– Ты… просишь прощения? – изумляется Стюарт.
– Да, – подтверждаю я.
– Я никогда не слышал от тебя ничего подобного! Эй, послушайте, а Джон хоть раз перед кем-нибудь извинялся?
Онемевшие, растерянные партнеры дружно качают головами.
– Джон, мы
– Я в полном порядке, – отмахиваюсь я.
– Ты же не забыл, что каждый из нас попрощался с прекрасной работой ради того, чтобы присоединиться к тебе? Мы – команда, и мы верим, что ты видишь будущее архитектуры, как никто другой. Джон, мы не справимся без тебя. Если у тебя имеются проблемы со здоровьем – мы не требуем, чтобы ты делился с нами своими секретами. Мы только просим, чтобы ты держал нас в курсе дела.
– Я и сам не знаю, что тогда стряслось, – отвечаю я.
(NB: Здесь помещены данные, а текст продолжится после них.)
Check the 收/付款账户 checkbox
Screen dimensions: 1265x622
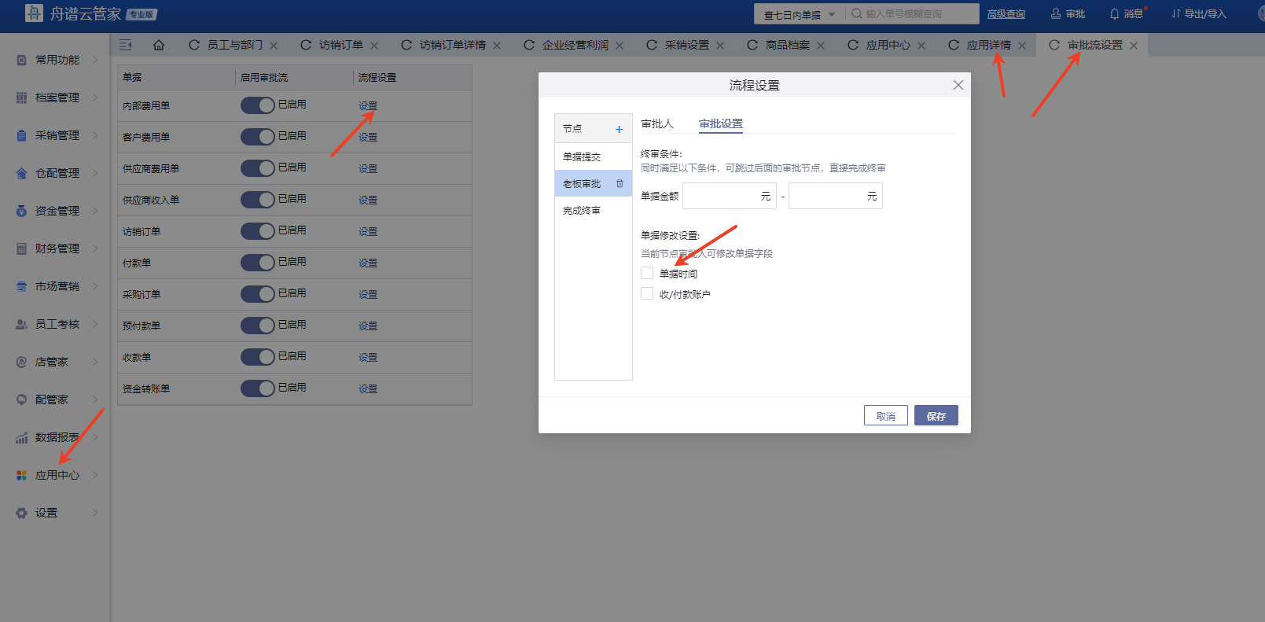[647, 293]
– Он не знает! – восклицает Стюарт. – Очередная фраза, которую я никогда от тебя не слышал. Вы
Я чувствую, что мои мозги раздуваются и вот-вот польются из ушей прямо на пол офиса. Я прижимаюсь лбом к прохладной эпоксидной поверхности стола и ощущаю, как по моим бокам обильно стекает пот. Я всю жизнь сознательно избегал ситуаций, в которых ко мне могли обратиться за ответами на вопросы.
– Ты прав, – соглашаюсь я. – Я знаю, как должно выглядеть каждое здание в Торонто. Каким должен быть каждый город на планете. Мы сильно отстали от того уровня, на котором нам бы давно следовало находиться. Но это уже явный перебор – я не могу исправить мир целиком и полностью.
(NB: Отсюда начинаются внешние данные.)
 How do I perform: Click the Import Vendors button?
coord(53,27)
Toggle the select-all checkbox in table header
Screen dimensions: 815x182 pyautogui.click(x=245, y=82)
– Джон, никто не ожидает от тебя неподъемных дел, – произносит Стюарт.
– Я беру отпуск на неопределенный срок, – заявляю я. – С нынешнего дня.
– Эй! – вскидывается Стюарт. – У нас – полдюжины проектов в работе. После твоей, так сказать, речи поступило несколько сотен предложений о сотрудничестве. А концертный зал в Чикаго? Мы обещали на следующей неделе представить твой проектный замысел.
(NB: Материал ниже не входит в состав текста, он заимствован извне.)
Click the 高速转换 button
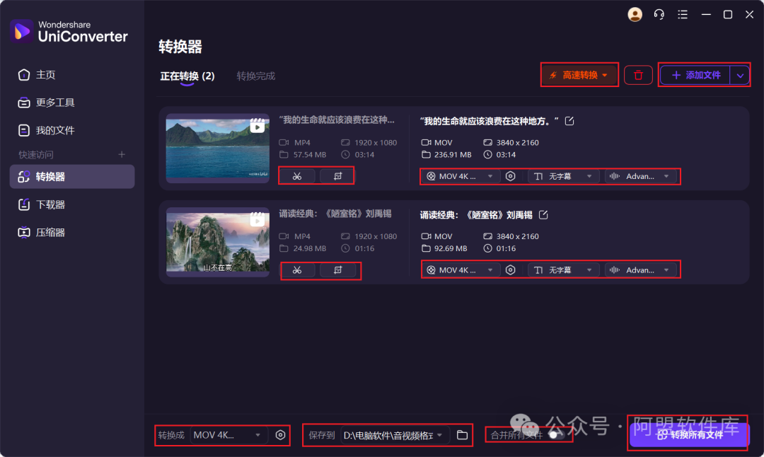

– Я заскочу в выходные и закончу набросок. Киньте необходимые документы мне на стол – я подпишу. А потом крутитесь сами.
Покидая офис, я забываю, что дверь не открывается автоматически, и ударяюсь носом с такой силой, что сосуды передней носовой перегородки лопаются. Я оставляю пятно крови на стекле и не оглядываюсь. В голове у меня пульсирует боль и что-то еще – туго сжатый моток ярости, захороненной чересчур глубоко для того, чтобы удержать меня.
Теперь я разрушаю то, что создал Джон, но мне плевать, потому что все это – ложь. Я не гений, не провидец, не лидер и не гуру.
Мои партнеры заблуждаются и пребывают в неведении по поводу моей персоны.
Я – ничто и всегда был ничем и никем.
83
Я приглашаю Пенни в гости к своим родителям. Увидев их боготворимую тщательно продуманную книжную коллекцию, Пенни громко ахает и всплескивает руками. Мама узнает родственную душу, и уже через минуту женщины горячо обсуждают достоинства различных видов книжного переплета Викторианской эпохи.
Я понимаю, что остался не у дел – сегодня вечером я не смогу сказать ничего, что кому-либо покажется любопытным.
Положение ухудшается за обедом, когда подают рататуй, приготовленный по эксцентричному рецепту, которым отец разжился на конференции в Тулузе. Пенни принимается расспрашивать его о книге насчет путешествий во времени. Грета страдальчески и совсем по-детски стонет, а папа краснеет и пытается деликатно выяснить, не смеется ли гостья над ним. Пенни уверяет, что обожает фантастику и хотела бы узнать его мнение на эту тему.
Отцу, собственно, ничего и не требуется, чтобы у него развязался язык. Одобрительные взгляды с моей стороны и пара бокалов пино-нуар довершают дело, и он признается Пении в навязчивой идее, которая тайно владела им с юности.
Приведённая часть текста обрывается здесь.